Exercise description>
Would you please transcribe exactly the lines from the one containing "The width and height of the screenshot is (448, 362)." through the end of the material below, and only those?

Information provided>
== Segment start ==
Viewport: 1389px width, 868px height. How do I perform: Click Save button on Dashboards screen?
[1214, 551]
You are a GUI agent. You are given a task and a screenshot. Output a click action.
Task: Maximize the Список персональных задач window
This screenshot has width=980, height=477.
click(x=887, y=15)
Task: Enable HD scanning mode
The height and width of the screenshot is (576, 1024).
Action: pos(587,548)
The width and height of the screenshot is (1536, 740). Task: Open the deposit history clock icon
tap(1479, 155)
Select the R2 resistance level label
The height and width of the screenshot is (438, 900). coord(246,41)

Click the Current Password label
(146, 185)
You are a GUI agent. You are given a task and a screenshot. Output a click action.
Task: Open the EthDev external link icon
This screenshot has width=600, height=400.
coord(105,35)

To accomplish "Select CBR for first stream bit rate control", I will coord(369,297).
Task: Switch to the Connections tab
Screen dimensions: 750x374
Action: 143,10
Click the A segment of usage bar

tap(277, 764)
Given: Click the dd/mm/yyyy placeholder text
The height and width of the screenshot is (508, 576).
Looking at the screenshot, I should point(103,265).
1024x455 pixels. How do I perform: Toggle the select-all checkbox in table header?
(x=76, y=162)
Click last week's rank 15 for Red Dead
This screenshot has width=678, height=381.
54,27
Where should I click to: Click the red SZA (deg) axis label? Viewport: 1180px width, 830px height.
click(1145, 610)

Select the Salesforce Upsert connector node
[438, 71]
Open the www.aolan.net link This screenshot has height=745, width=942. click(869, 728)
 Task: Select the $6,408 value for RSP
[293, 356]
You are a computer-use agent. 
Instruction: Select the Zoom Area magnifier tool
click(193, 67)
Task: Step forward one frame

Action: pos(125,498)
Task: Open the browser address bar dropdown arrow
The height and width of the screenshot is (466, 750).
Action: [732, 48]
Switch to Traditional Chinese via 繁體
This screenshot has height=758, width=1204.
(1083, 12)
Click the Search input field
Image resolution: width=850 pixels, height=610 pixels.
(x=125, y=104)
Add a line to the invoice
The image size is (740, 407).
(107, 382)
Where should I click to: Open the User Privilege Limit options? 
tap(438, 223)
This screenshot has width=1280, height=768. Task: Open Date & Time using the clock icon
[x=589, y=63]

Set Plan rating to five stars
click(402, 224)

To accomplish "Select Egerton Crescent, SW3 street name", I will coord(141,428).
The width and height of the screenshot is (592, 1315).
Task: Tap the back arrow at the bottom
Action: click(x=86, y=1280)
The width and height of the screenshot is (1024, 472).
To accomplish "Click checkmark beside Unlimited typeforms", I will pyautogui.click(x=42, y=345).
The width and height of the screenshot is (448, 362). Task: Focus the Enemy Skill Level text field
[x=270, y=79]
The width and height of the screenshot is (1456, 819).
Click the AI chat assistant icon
== Segment end ==
Response area>
The width and height of the screenshot is (448, 362). Task: Focus the Enemy Skill Level text field
[x=270, y=79]
The width and height of the screenshot is (1456, 819).
Click the AI chat assistant icon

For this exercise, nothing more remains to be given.